HABITAT INDIGNE. Pour la première fois depuis l'entrée en vigueur de la loi Elan, la Ville de Paris a pu obtenir la consignation des indemnités à l'issue de l'expropriation d'un marchand de sommeil soupçonné.
La Ville de Paris vient de remporter une première victoire contre les marchands de sommeil. Le 26 septembre 2019, le juge de l'expropriation du Tribunal de grande instance a tenu compte des poursuites judiciaires menées à l'encontre de l'exproprié et a demandé la consignation de ses indemnités, soit plus de 800.000 euros.
L'affaire concerne la SCI "Le Bien Etre", propriétaire de 12 lots dont 8 logements dans un immeuble au 7 rue Jean Robert dans le 18e arrondissement. L'édifice donnant sur la rue était connu des services de la ville, il avait été frappé en octobre 2015 d'un arrêté de péril sur sa structure "vétuste". Des arrêtés d'insalubrité remédiable ont été également émis, sur les parties communes et des logements. Le jugement décrit un immeuble "vétuste", au ravalement "défraîchi". Les fenêtres du premier étage ont été "murées" et donnent sur une porte d'entrée à "la vitre cassée".
Si le gérant de la SCI venait à être condamné, il se verrait confisquer ses biens, et ne pourrait toucher d'indemnités d'expropriation, conformément à la loi Elan. Car cela n'a pas toujours été le cas. La Ville de Paris a été échaudée par l'affaire de l'immeuble du 17 rue Marx Dormoy : en 2014, elle avait dû indemniser de 6,7 millions d'euros le propriétaire de 60 logements insalubres, dont les loyers rapportaient près de 350.000 euros par an. Ceci, sans compter le relogement des locataires.
Les indemnités consignées par la Soreqa
Cette première application de la loi Elan permet à la municipalité de couper l'herbe sous le pied des propriétaires indélicats et des marchands de sommeil. Et de cesser de nourrir un cercle vicieux d'acquisition de nouveaux biens immobiliers malgré une condamnation judiciaire. "Les victimes doivent être indemnisées, non les criminels", souffle-t-on au cabinet de l'adjoint parisien au logement, Ian Brossat.

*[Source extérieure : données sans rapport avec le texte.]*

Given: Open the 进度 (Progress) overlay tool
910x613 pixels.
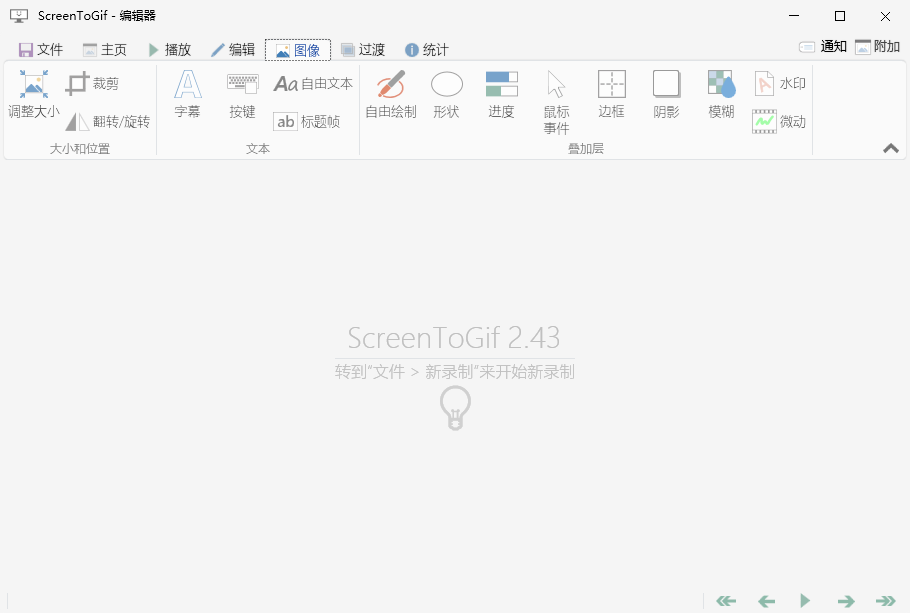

Dans les faits, les indemnités sont consignées par la Société de requalification des quartiers anciens (Soreqa), bras armé des collectivités pour la lutte contre l'habitat dégradé, dans l'attente du jugement final au pénal. Après avoir piloté le processus d'expropriation, la Soreqa devrait prendre possession du bâtiment au cours des prochains mois, et doit assurer le relogement des locataires évacués. Démoli, le terrain sera repris par la RIVP, bailleur parisien, pour y construire 14 logements sociaux et un commerce.